Thank you Linus and team for this video tour. I worked in the PCB fabrication industry for 28 years, so I've seen that first hand, (I worked in the wet process areas of this industry. Thankfully, I'm retired from that work, the chemicals involved are pretty nasty. I have scars from chemical burns.) However, I've never seen how components were installed using modern methods. Very cool stuff. PCB worker, 1983-2012, I guess that's 29 years. Do I miss it? Noooo.
@@jamieknight326 I'm only 60 yo, I'm not old enough to retire. I've worked at HD for over 11 years now, and couldn't be happier. I'm going for my 20 year patch, and then I'm out. I'll be 69, and still in great shape physically, do to my activity level at work.
It's actually quite awesome that you happen to be touring this exact manufacturer because I'm in the process of building a current gen PC and was looking at a PowerColor GPU!
I think Linus asked for some bad units to be placed on the table for demonstrative purposes in the video and I suspect the person giving the tour knew exactly where this was going and accepted it
Haha, i remember writing a Manufacturing Execution System (MES) for Dolby Labs back in the day that handled the manufacture/movement/tracking of boards all through production.
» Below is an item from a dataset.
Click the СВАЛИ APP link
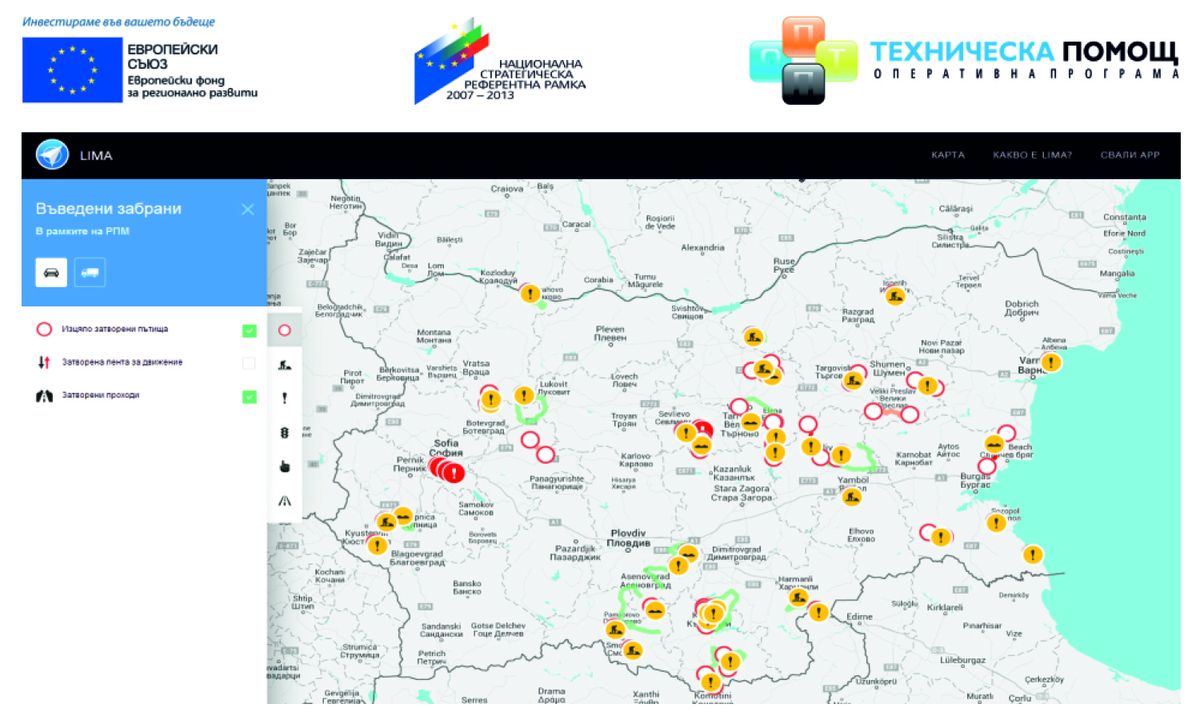[x=1130, y=155]
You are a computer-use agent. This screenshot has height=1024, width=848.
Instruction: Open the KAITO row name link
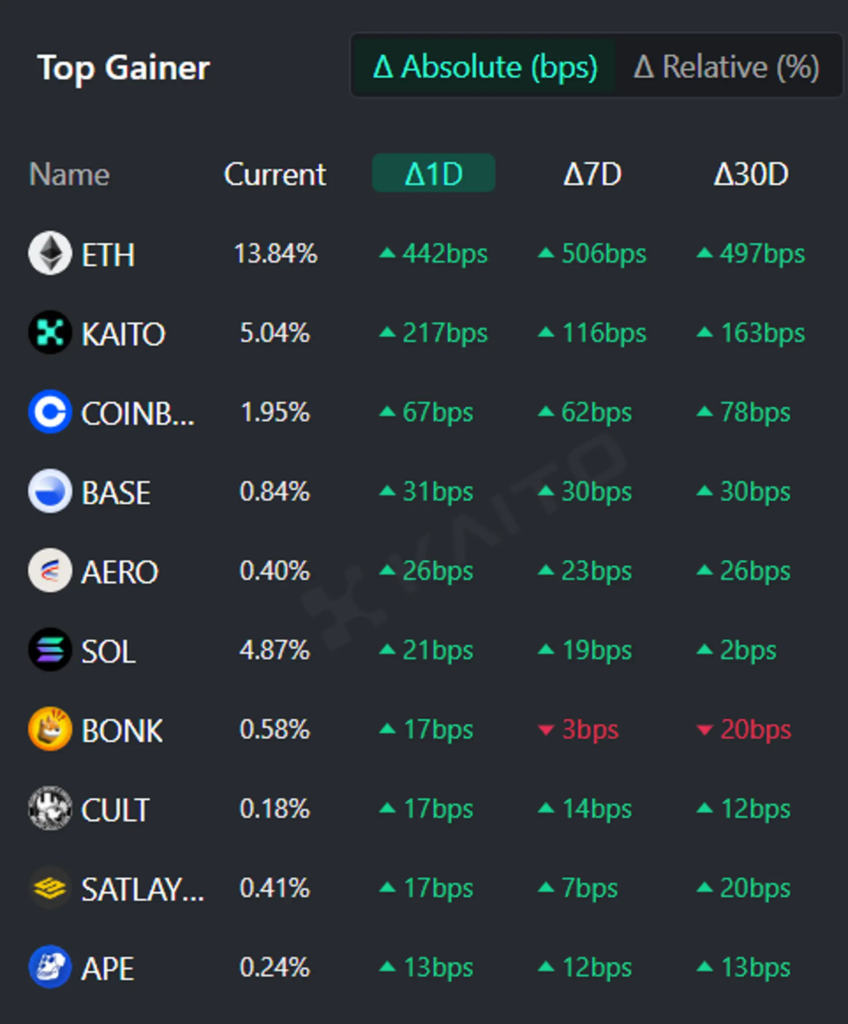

I remember interfacing to all those machines (pick/place, ICT (testing), Flow solder, SMT (top/bottom). Testing was done with a Scorpion Flying Probe test machine. We had to knock a hole ion the side of the building to get it in. We also had fault tracking to enable heat mapping of failures on the boards at testing stations. Wow, this brings it all back. Nice video.
I work in a US based PCB manufacturing facility and I'm surprised they don't have a robotic arm for the through-hole components after SMT, I guess they just need more manual precision and know-how for a process as precise as making GPUs Also those ORT rooms are brutal. Glad you got to feel it
@Yomammafatboiiii last time I checked no consumer bought multiple GPUs a week or even month. we literally stick with our GPUs until either a new line up that we really want comes or we have to upgrade because we didn't want to for multiple years. Edit: so yes, low volume.
For a sense of scale. The entire dedicated GPU market is around 40 million units per year and each unit has a single large GPU die and normally a single board. Toyota sell around 10 million cars a year, each car has 20-30 silicon dies across dozens of boards. I wouldn’t be surprised if more SMT components are placed on boards for Toyota than the entire GPU market. The AI market is very profitable, but the actual volume of silicon is remarkably low. It’s been reported that around 3% of TSMC’s 7nm or smaller capacity is going to AI chips. It’s not like for like (as a GPU due is huge and much more complex!) but in terms of units, the volume is still considered very low.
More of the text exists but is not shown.